About the Songwriting
Vixy:
Oh man. Some songs just trip right off the pen. This was not one of those songs. I fought hard, I lost sleep, I kept my song notebook by the bed for weeks trying to do the story justice. It was worth every moment of frustration; I keep expecting people to get tired of it, but something about it still speaks to people. It helps when you have a great story to start from.
The main refrain comes from a specific line in the story: Alice's hidden acrostic in her ad. I was pretty proud of that little Easter egg.
About the Recording
Tony:
I had always wanted to remake this song with a full production. There are a lot of filkers who have covered the song beautifully, but most of the covers I've heard have gone for a sort of dreamy, gentle, sad style, playing chord inversions with spooky overtones, and generally turning it into an introspective "ose" number. Vixy, for her part, had always wanted it to feel kind of angry. Kathleen Sloan once described the song's main character as someone who'd been "ridden hard and put away wet", which I found hilarious and perfect. So I enjoyed going full rock 'n roll with it. I wanted to make it downright peppy. I think we succeeded. In the end, it sort of has the feel of songs by They Might Be Giants: cheerful on the surface, but having some darkness if you dig a little.
The first step in that direction was having Brian lay down a perfect rockabilly drum part. His part is just brilliant in every possible way, he picked up the feel we were going for immediately and just knocked it out of the park.

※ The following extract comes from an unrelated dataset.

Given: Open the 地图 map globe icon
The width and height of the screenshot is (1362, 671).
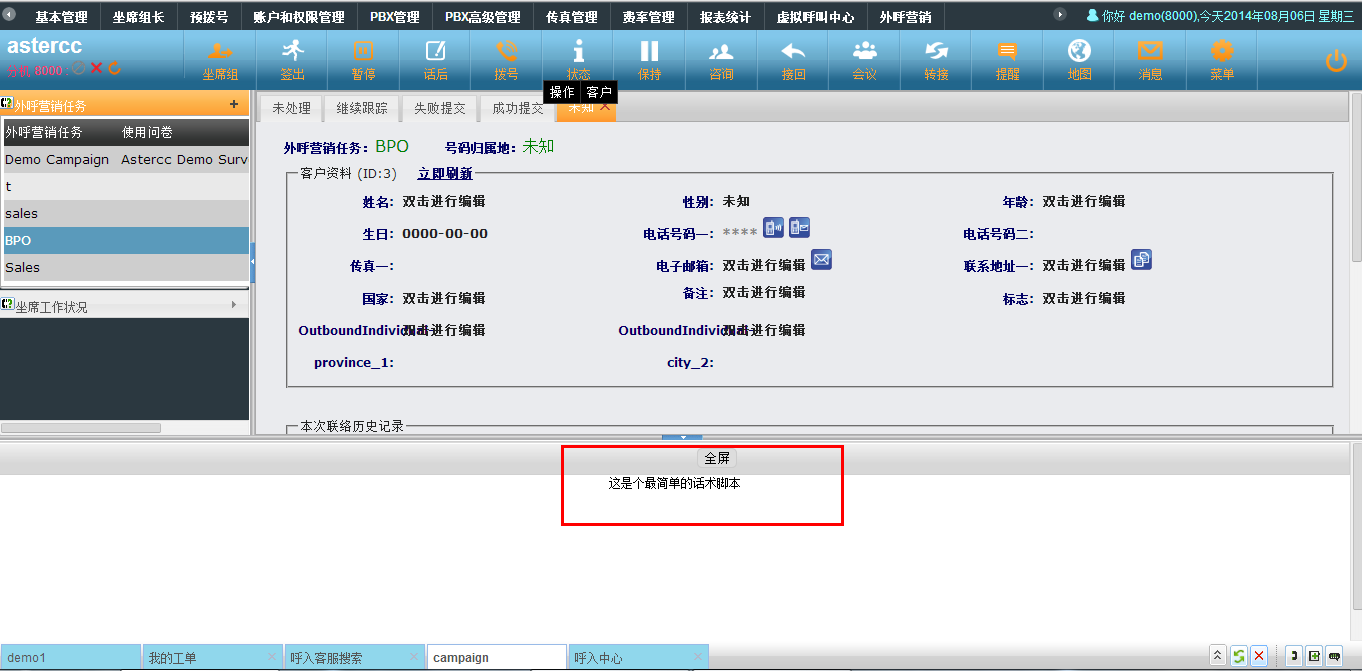Looking at the screenshot, I should click(x=1079, y=52).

Then there was Chris Clark's perfect bass line. It's full of everything that makes his playing great: The playfulness, the show-stealing cool riffs, the happy, cheerful style. He is perfect on this song.

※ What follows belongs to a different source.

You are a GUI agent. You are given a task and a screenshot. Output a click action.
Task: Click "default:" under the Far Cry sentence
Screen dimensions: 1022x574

Vixy retracked a new vocal that matched what Brian and Chris did, fitting perfectly and having just the right balance of bubbliness and anger and longing. She sang it differently in this recording than she has in the past. I think this is a particularly great lead vocal part.
Then Betsy and Sunnie's perfect strings gave it the right undercurrent of spooky moodiness that lives just below the surface.

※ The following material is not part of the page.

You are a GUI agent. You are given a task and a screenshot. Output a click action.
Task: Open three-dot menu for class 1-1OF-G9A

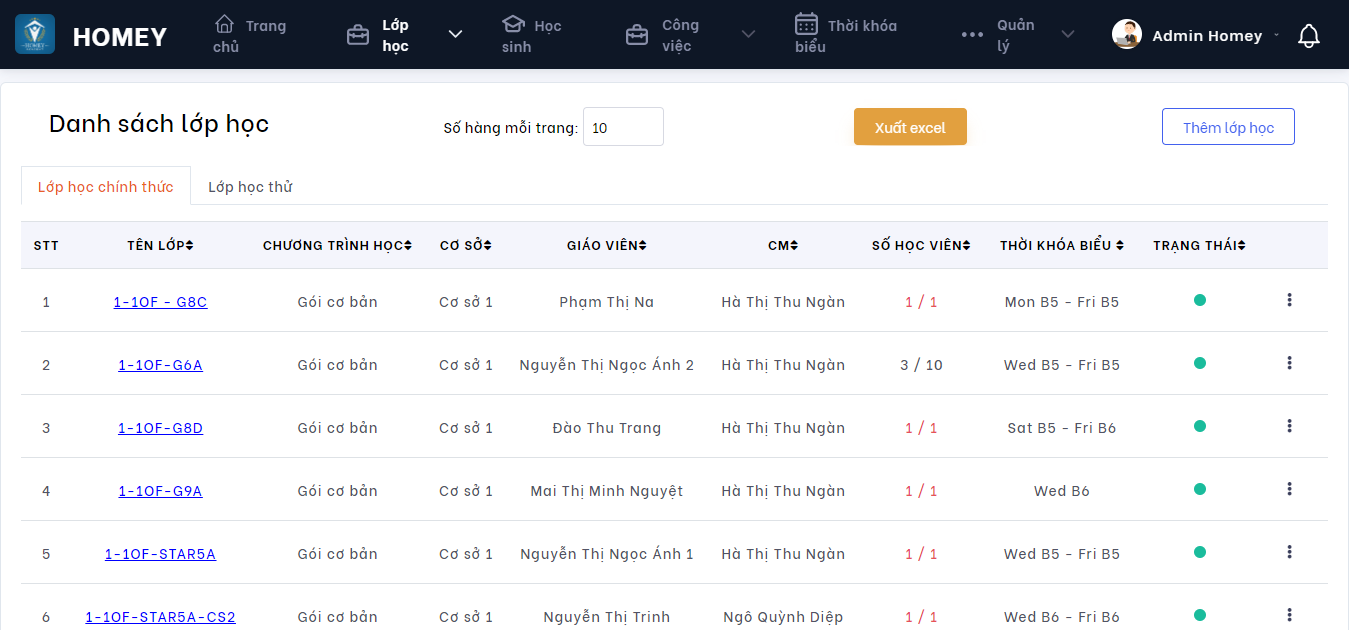click(1289, 489)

The tough part for me was getting the electric guitars just right. It took several tries for me to lay down electric guitar parts which lived up to what Brian and Chris had done on their first try. In the end, in the mix, I think that Brian and Chris are still the stars and the electric guitars just add texture. This is fine with me!
One of the issues with the electric guitars was that I had been recording them direct-in, and they didn't sound quite right that way. Then I found an amp/cabinet simulator VST plug-in that I liked, which smoothed out the parts pefectly and made them sit in the mix the way I wanted them to.
Finally we enlisted Jodi Krangle to do backing vocals, because she had offered. Vixy was looking for a certain sound for the two songs on the album which were the most "rock 'n roll", and Jodi stepped up and came up with a fantastic backing part.
This song had the same verse/chorus dynamics problem that Dawson's Christian had, and I implemented the same fix for it: I had to automate the main output bus down, and the drums correspondingly up, on each chorus.